Humans, not chatbots, find capitalization tricky
Loading...
Recent news stories repeat the claim that Large Language Models (LLMs) such as ChatGPT can be tricked by capital letters. The articles allege that questions containing unexpected capitalization – “What is a fUNny namE For a small cat?” for example – will confuse LLMs and prompt incorrect answers. At least in ChatGPT’s case, this isn’t true – the chatbot offered “Whisker-doodle” in response to my question, because “It’s a whimsical name that suits a small cat’s lively and mischievous nature.”
The idea seems to come from a May 16 paper written by computer scientists in which they note that LLMs are stymied by questions like this: “isCURIOSITY waterARCANE wetTURBULENT orILLUSION drySAUNA?” According to the paper, humans can read the question contained in the lowercase letters and answer “wet,” while ChatGPT replies that these words don’t “seem to form a coherent question or statement.” This is a much trickier puzzle than my cat question. Given how widely the claim is circulating, it seems that we enjoy the idea that ChatGPT is so constrained by the rules of proper spelling and grammar that a couple of out-of-place capitals can cause it to short-circuit.

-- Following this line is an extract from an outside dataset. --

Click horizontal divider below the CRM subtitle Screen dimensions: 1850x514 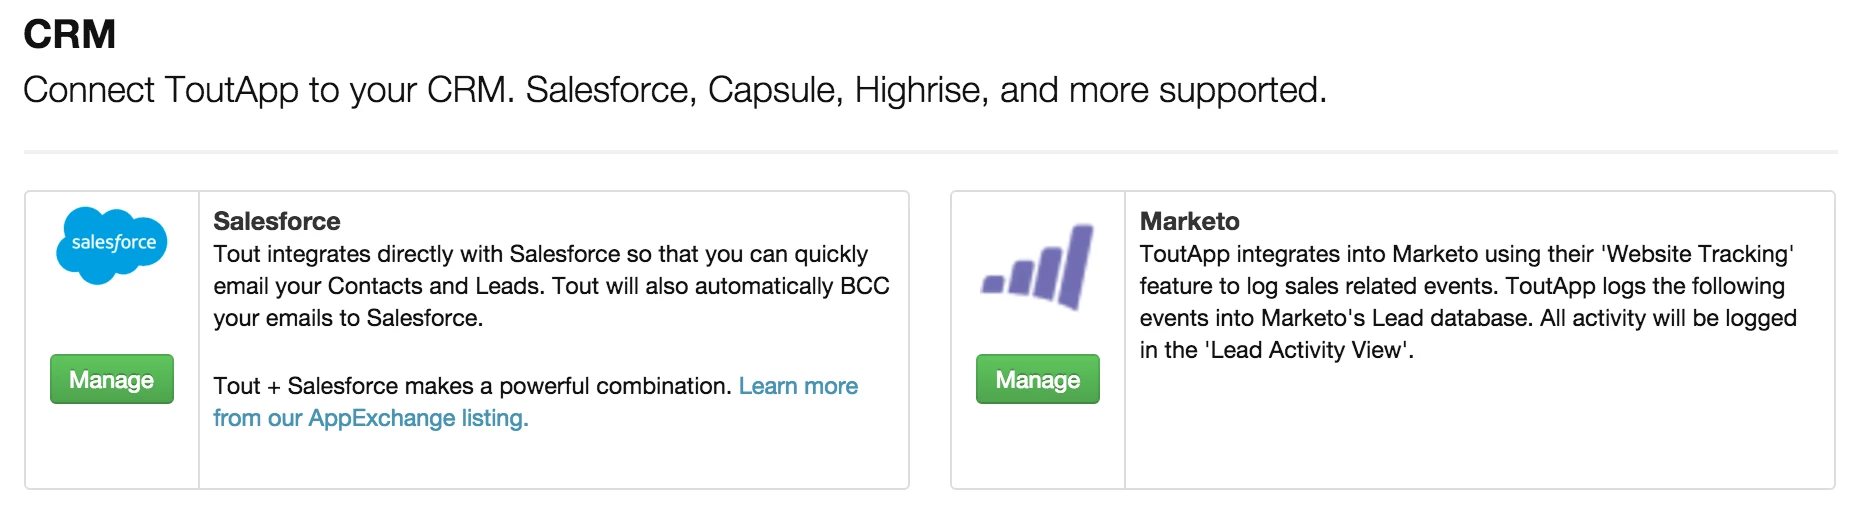[930, 152]
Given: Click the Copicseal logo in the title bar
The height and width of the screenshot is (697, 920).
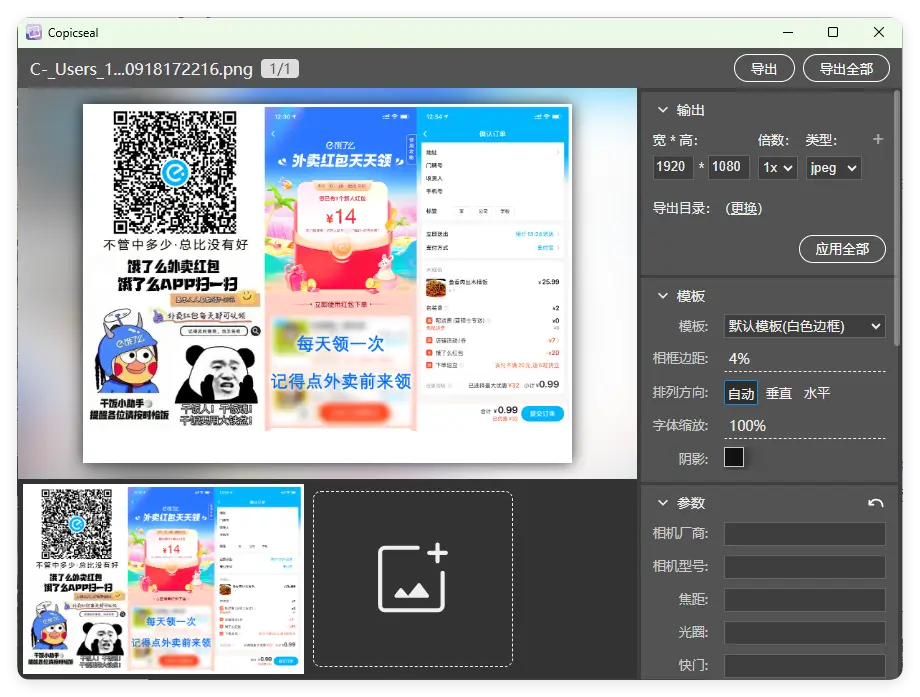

Humans, of course, have the opposite problem. We can easily understand “I aTe a SandWich” and “i live in america,” but we sometimes have trouble remembering capitalization rules. And we encounter fewer situations in which we need to remember these rules. This week and next, let’s take a look at why we started using capitals, and why, in certain genres of writing, we have already stopped.
The earliest European manuscripts don’t differentiate between uppercase and lowercase letters; all letters are the same size and come in only one shape. At first they were written in Square Capitals, shaped like letters in inscriptions on ancient Roman buildings, as well as our modern English capital letters. They were beautiful but quite laborious for scribes to write. The manuscripts were also difficult to read, since the letter forms and sizes gave no clues about where sentences began and ended, and very little punctuation was employed.
In order to write faster, scribes developed the uncial script, which had more rounded letters, some of which, such as a and e, are shaped like the small letters we use to write English today. Uncial was still a majuscule (“capital”) script, as the letters were all the same size and had only one form. In order to highlight the organization of a manuscript, though, scribes would make the initial letter of a new chapter or section much larger than the others, which was the first step in the development of a divide between upper and lowercase letters.